=== Requirement ===
Please reproduce exactly the lines of the entries below, from the line that contains "Click the megacli-disk-info command name" through the line that contains "click(x=353, y=223)", inclusive, and nothing else.

(Location data for words and elements)
——
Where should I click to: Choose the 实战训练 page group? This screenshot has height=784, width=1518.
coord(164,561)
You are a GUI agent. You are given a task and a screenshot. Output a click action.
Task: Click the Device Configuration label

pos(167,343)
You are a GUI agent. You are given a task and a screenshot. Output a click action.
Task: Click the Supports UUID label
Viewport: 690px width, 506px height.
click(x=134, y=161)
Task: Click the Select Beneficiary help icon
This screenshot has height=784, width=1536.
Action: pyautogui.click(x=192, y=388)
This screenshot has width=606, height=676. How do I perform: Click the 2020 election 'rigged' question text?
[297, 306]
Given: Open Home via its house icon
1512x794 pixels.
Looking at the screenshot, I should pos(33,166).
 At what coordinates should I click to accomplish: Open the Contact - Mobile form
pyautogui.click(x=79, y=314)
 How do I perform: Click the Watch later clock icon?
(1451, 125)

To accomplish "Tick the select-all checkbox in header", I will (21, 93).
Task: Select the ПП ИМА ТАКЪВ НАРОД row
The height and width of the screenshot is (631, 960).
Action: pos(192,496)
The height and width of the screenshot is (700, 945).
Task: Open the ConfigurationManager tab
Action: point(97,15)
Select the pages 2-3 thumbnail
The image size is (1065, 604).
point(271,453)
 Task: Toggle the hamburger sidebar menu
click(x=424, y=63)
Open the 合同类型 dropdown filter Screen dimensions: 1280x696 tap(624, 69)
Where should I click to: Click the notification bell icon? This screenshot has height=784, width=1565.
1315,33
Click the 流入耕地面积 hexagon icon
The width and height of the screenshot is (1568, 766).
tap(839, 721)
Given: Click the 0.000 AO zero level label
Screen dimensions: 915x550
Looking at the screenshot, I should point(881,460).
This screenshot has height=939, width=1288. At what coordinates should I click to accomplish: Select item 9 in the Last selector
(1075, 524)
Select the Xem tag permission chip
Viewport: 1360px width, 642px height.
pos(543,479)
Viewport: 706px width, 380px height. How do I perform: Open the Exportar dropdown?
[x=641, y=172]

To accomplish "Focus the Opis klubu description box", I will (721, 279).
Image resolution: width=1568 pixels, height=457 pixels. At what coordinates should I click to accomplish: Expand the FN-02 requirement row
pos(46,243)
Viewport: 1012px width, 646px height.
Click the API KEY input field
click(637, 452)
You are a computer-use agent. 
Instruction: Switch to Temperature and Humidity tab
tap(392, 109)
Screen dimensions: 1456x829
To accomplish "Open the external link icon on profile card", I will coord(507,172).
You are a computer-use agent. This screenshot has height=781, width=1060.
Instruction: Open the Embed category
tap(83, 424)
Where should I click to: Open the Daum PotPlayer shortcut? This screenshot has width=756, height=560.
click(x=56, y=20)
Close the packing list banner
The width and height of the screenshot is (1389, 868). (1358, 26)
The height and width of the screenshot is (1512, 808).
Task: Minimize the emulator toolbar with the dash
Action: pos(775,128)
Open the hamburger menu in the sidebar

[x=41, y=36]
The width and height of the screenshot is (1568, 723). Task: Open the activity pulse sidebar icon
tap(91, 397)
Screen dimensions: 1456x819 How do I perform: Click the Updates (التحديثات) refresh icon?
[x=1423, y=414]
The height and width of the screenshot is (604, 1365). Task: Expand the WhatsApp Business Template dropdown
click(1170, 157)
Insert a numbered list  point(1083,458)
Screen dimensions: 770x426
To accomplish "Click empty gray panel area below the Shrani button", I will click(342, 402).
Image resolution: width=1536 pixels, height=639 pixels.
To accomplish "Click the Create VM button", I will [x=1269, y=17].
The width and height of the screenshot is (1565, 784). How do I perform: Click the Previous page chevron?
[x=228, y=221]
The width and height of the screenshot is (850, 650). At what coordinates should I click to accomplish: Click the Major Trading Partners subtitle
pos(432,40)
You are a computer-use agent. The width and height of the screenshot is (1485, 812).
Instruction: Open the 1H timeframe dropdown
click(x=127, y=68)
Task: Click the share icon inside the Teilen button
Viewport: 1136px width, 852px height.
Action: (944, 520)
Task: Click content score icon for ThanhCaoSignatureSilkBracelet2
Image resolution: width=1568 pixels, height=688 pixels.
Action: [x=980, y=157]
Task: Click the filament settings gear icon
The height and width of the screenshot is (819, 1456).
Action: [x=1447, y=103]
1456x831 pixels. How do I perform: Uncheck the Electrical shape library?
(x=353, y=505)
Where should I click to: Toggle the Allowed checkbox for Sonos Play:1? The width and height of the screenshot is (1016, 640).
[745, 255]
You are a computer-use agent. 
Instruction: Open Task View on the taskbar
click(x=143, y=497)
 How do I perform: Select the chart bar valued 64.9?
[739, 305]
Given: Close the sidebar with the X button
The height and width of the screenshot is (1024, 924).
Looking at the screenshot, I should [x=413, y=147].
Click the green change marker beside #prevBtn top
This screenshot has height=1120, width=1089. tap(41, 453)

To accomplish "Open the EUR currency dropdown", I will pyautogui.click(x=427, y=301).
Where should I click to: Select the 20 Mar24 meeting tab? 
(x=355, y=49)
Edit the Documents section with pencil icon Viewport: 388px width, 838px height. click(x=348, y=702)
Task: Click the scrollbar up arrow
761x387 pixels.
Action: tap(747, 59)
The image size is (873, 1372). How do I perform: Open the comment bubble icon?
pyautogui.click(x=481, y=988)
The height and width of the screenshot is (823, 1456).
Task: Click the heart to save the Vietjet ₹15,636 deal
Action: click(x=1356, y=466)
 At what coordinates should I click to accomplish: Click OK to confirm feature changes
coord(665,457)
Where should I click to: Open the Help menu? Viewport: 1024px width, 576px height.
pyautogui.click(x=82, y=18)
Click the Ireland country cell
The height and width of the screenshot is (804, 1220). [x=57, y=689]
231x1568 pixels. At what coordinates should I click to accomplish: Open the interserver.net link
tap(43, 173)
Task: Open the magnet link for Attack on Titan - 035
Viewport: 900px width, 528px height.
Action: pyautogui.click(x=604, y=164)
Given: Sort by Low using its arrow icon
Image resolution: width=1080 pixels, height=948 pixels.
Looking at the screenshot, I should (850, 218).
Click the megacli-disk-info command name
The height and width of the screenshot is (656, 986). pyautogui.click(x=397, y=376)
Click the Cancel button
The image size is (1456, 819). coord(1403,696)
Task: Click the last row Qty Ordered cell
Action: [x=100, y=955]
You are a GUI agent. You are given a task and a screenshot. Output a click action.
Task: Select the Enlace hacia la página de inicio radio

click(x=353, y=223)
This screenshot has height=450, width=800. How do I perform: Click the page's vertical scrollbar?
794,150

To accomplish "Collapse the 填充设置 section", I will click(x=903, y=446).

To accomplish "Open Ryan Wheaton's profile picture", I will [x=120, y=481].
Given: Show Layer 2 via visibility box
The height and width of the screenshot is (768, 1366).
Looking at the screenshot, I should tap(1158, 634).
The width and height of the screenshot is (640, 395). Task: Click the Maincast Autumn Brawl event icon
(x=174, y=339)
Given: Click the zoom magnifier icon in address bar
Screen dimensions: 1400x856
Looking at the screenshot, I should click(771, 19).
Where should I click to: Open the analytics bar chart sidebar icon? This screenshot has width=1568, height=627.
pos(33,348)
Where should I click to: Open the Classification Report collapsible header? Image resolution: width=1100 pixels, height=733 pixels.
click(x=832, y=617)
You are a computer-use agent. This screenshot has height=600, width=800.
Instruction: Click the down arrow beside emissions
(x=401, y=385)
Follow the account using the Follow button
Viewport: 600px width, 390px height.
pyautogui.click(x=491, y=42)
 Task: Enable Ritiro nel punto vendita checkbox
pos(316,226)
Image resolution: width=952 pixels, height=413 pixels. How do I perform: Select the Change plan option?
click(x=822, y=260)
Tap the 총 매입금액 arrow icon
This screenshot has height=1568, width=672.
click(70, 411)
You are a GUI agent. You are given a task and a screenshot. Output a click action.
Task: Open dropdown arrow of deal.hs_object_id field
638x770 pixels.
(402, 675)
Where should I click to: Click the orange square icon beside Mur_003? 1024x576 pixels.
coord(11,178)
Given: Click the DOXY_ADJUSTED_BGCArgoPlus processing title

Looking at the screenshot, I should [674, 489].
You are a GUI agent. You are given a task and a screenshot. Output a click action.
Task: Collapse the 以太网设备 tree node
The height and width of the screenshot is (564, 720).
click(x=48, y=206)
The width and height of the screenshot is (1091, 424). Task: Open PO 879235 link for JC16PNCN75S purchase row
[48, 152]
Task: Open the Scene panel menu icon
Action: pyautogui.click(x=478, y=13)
——
=== The response ===
Click the megacli-disk-info command name
The height and width of the screenshot is (656, 986). pyautogui.click(x=397, y=376)
Click the Cancel button
The image size is (1456, 819). coord(1403,696)
Task: Click the last row Qty Ordered cell
Action: [x=100, y=955]
You are a GUI agent. You are given a task and a screenshot. Output a click action.
Task: Select the Enlace hacia la página de inicio radio

click(x=353, y=223)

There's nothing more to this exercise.